LOS ANGELES, Calif. – A San Francisco man was sentenced Thursday to three months in federal prison for using insider information five years ago to profit off The Walt Disney Co.’s $4 billion purchase of Marvel Entertainment.
Toby G. Scammell was also ordered to pay more than $120,000 to brokers who sold him stock options, according to Assistant U.S. Attorney Stephen Cazares. Scammell also owes the Securities and Exchange Commission $801,000 in penalties and interest in a separate civil settlement.
Scammell, 29, was tipped off to the acquisition by a girlfriend who worked as a Disney corporate strategy employee. He made $192,000 from the deal.

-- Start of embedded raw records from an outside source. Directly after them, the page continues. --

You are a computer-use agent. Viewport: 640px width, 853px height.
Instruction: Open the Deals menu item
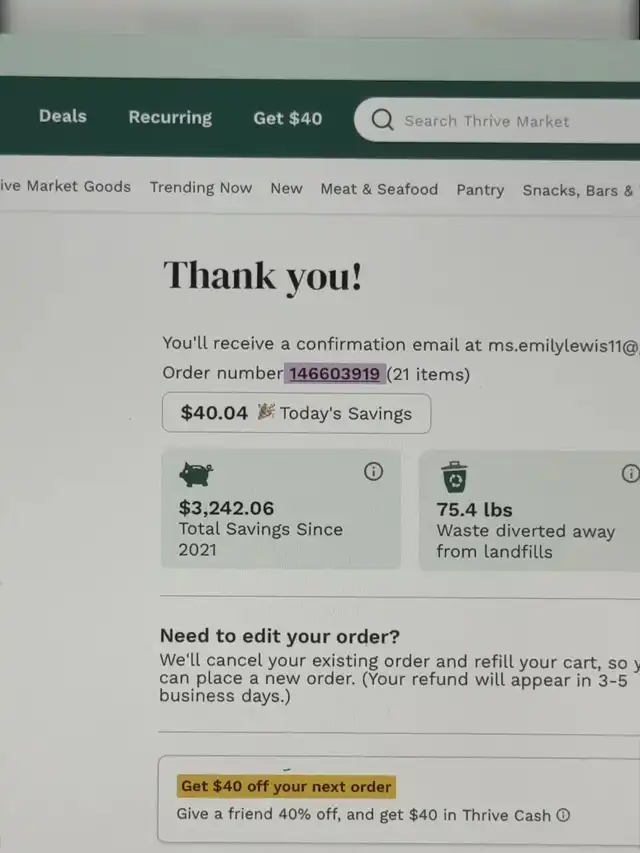63,116
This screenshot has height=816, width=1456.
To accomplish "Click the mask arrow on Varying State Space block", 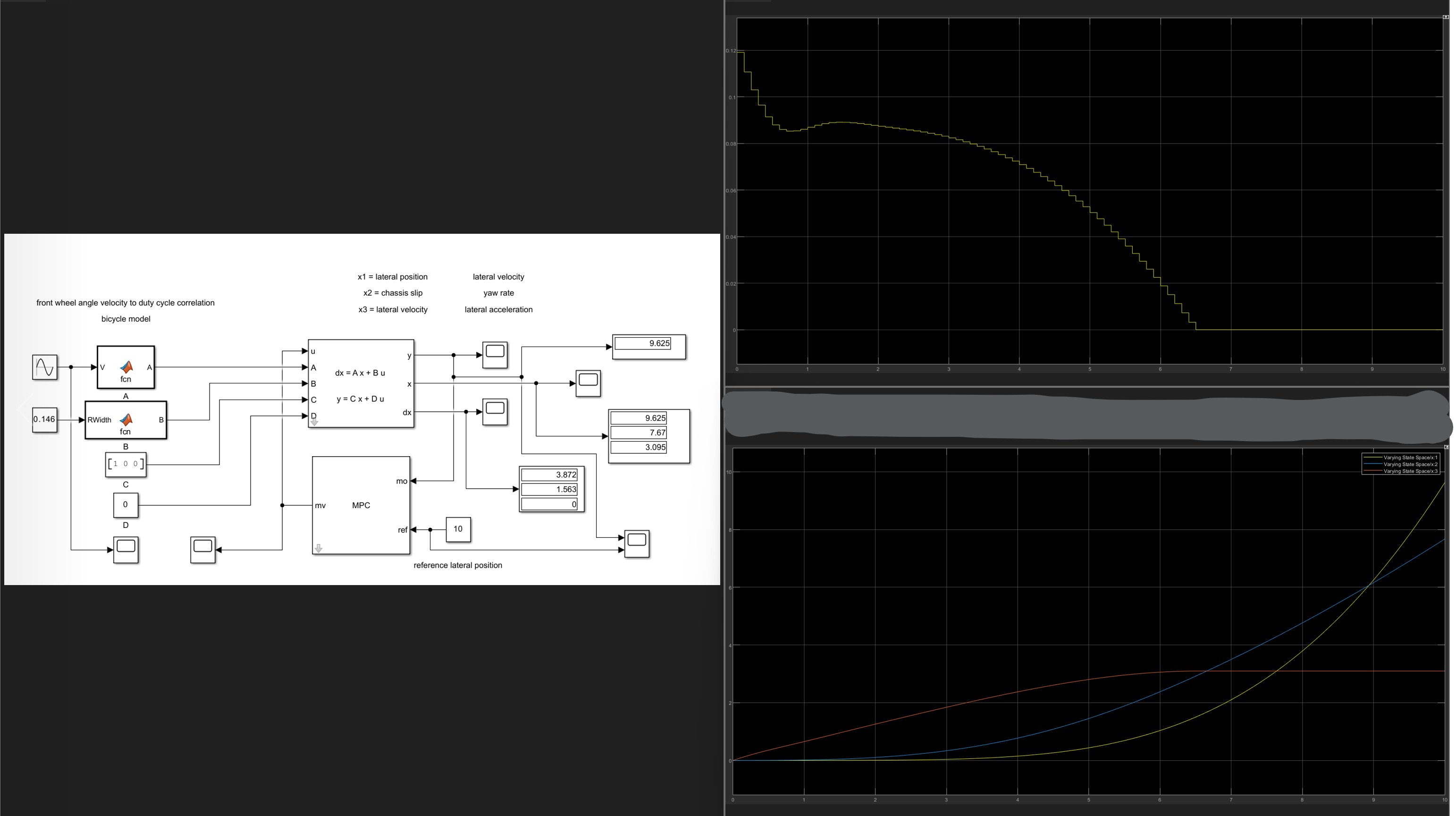I will point(315,422).
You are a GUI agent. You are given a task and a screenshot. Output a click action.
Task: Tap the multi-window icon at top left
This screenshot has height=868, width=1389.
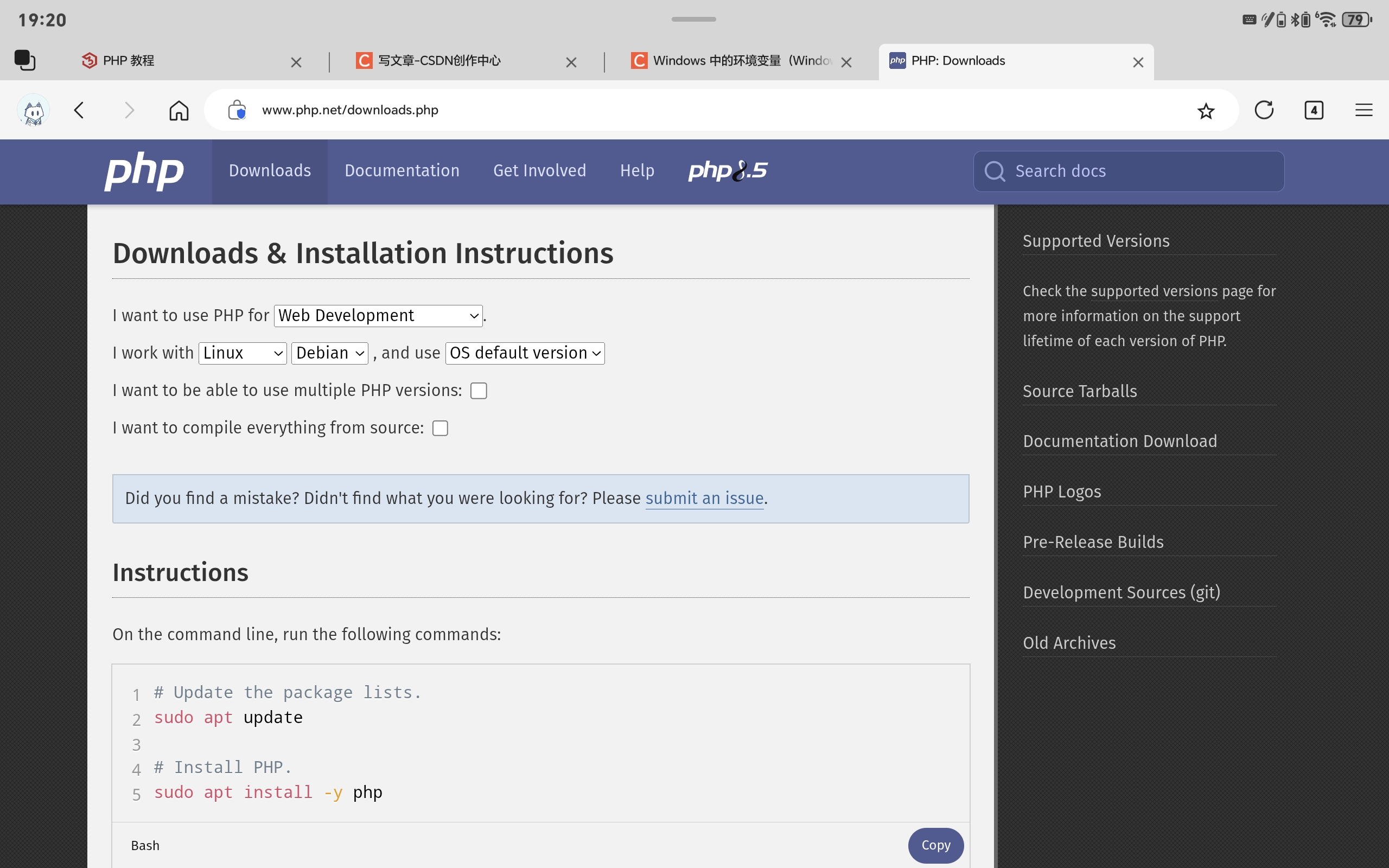(24, 60)
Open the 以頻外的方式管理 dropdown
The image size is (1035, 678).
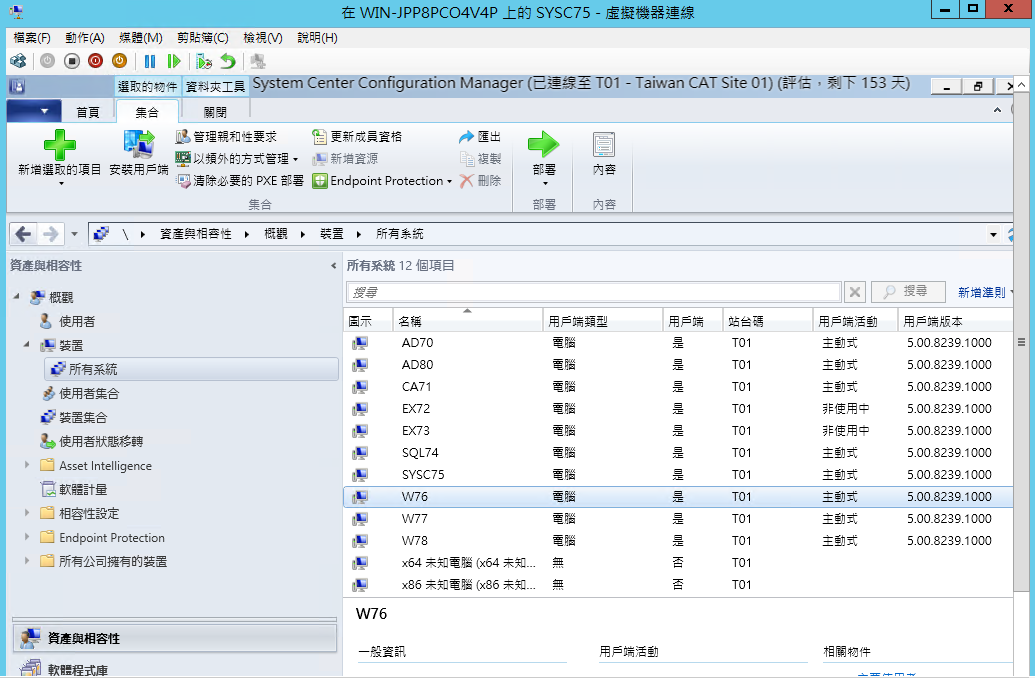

The former girlfriend, who wasn’t charged in the scheme, told Scammell only that Disney planned to acquire a company “people would recognize right away.” Scammell knew from his consulting work that Disney had wanted to acquire the comic book publisher famous for “Spider-Man” and “X-Men.”
He bought call options in Marvel stock for around $5,500 and sold them after the Aug. 31, 2009, deal was announced and the stock price rose 25 per cent.
He had purchased half the options through his brother’s account but didn’t tell his brother or girlfriend. He transferred $100,000 of the profits from his brother’s account to conceal the trading.
Scammell said in court Thursday that the deal had put a huge strain on his relationship with his brother. He refused to comment after the sentencing.
Scammell pleaded guilty in April to securities fraud through insider trading.
He is to begin serving his sentence Sept. 22 and will be confined to his home for six months after his release.